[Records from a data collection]

════════════════

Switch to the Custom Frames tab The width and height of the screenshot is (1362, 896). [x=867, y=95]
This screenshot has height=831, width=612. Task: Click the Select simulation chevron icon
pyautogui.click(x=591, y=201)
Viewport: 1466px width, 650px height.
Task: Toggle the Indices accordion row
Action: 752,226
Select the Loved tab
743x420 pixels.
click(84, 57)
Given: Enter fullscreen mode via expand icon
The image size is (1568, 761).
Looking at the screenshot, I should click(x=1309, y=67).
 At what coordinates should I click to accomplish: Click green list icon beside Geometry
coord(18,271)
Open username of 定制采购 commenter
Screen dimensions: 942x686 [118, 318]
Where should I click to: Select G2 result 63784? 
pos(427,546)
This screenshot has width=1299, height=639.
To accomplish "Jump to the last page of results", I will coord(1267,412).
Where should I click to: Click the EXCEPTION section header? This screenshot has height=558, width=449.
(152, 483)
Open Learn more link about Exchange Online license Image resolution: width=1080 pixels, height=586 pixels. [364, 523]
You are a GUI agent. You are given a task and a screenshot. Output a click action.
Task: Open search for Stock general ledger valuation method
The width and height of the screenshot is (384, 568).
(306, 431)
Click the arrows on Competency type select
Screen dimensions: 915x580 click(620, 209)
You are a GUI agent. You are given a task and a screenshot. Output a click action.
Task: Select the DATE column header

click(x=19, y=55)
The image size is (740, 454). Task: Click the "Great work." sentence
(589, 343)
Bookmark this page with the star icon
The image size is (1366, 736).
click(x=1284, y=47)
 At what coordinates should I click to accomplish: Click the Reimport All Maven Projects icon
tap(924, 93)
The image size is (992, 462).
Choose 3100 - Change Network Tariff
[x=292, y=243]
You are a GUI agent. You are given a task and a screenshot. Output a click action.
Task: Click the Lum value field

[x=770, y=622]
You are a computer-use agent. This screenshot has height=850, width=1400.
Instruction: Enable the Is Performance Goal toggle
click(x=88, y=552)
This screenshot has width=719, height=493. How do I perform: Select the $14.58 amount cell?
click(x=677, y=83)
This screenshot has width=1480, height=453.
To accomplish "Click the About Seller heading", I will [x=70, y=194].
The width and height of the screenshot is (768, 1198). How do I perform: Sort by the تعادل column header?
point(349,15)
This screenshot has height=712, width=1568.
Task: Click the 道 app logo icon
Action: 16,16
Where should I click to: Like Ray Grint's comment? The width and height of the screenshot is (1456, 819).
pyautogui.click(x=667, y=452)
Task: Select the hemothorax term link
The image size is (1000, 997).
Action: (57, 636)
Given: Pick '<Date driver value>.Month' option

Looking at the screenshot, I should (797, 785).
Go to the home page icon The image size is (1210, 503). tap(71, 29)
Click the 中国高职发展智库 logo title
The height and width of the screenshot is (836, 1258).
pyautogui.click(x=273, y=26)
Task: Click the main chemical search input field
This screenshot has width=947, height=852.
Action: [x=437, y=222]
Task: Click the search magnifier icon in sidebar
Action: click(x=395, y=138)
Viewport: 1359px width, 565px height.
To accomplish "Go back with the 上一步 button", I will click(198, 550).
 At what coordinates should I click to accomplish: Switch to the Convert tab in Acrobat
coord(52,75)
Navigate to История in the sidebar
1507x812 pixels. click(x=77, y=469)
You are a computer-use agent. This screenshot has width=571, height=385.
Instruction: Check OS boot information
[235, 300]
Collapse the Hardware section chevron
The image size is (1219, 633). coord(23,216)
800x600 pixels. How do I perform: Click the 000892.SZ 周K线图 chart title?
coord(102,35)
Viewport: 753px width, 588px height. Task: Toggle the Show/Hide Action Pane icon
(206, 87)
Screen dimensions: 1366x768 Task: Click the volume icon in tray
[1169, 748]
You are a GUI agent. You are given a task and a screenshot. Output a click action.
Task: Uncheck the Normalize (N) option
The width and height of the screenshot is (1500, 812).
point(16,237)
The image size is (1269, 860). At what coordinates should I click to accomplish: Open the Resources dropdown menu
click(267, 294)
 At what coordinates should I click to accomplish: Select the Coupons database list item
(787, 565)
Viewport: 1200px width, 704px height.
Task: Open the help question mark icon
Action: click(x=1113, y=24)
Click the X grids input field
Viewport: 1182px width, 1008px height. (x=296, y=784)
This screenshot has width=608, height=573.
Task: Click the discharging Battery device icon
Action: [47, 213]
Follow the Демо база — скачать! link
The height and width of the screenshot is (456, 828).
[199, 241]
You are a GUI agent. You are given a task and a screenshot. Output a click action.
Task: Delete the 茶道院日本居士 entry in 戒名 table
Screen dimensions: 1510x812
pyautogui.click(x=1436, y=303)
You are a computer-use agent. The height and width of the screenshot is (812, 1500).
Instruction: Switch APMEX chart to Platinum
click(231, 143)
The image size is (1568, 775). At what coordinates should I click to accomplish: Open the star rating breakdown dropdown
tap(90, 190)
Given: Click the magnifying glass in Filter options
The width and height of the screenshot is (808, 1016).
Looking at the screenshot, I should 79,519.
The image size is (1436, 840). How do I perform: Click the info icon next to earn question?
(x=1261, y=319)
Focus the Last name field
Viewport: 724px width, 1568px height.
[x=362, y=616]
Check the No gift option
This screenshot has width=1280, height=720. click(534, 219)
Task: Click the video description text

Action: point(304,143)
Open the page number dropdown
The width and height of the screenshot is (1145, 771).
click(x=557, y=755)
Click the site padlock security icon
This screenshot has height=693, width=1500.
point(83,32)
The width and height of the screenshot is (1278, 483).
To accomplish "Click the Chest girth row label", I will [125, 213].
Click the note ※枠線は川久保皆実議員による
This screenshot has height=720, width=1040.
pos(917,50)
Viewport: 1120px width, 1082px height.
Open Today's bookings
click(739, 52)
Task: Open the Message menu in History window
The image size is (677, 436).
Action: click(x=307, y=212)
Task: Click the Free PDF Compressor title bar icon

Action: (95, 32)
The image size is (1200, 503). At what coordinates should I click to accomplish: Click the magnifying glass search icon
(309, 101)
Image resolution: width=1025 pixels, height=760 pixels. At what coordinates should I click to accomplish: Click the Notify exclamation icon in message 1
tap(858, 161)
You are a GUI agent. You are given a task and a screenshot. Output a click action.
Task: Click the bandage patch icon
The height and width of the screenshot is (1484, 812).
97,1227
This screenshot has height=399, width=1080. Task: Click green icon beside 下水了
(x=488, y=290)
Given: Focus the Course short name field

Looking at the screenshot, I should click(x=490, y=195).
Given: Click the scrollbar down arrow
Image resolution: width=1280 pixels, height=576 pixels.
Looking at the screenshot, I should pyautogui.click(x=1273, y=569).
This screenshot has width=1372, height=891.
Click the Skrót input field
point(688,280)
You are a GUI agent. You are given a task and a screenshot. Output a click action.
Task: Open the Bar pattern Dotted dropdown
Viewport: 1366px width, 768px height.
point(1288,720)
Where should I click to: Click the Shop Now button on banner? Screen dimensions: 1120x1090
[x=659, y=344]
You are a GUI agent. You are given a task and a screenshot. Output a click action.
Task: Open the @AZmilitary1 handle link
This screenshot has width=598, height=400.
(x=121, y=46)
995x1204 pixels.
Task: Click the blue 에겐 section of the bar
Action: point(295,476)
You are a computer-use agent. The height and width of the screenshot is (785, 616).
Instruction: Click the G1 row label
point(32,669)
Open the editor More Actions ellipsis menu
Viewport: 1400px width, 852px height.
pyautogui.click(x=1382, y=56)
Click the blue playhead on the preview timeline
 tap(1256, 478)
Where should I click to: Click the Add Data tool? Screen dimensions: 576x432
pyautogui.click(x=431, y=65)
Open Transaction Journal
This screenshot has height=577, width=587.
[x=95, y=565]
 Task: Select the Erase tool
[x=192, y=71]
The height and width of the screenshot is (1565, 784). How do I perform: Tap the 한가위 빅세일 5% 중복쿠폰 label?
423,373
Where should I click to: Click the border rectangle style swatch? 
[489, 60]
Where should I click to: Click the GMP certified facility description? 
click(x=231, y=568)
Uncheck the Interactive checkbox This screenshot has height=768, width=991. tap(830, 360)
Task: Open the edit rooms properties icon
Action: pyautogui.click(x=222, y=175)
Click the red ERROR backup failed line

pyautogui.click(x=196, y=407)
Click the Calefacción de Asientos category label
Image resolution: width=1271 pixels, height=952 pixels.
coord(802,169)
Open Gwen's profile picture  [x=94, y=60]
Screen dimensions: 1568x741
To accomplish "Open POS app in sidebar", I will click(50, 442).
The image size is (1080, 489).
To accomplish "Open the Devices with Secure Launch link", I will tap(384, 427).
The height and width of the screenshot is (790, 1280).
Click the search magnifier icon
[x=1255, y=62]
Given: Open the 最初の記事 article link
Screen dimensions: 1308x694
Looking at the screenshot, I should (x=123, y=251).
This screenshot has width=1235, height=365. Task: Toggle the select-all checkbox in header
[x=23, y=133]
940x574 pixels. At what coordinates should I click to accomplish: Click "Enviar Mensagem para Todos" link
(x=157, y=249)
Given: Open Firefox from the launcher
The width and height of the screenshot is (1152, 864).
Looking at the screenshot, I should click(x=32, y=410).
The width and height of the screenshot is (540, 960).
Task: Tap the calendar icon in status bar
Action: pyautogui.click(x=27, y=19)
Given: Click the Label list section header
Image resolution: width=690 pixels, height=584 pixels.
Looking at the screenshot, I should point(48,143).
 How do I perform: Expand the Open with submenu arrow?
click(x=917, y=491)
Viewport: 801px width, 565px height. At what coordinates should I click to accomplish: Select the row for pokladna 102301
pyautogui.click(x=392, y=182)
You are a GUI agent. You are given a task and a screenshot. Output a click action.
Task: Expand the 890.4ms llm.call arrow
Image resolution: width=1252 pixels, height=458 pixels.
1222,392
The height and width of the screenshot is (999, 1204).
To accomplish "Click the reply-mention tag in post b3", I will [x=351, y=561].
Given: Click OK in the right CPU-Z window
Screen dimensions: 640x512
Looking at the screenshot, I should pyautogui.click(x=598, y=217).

════════════════

### Assigned task
Copy the lines above that hold the word "computer".

### Result of the exercise
You are a computer-use agent. This screenshot has height=850, width=1400.
You are a computer-use agent. This screenshot has width=571, height=385.
You are a computer-use agent. The height and width of the screenshot is (812, 1500).
You are a computer-use agent. The height and width of the screenshot is (785, 616).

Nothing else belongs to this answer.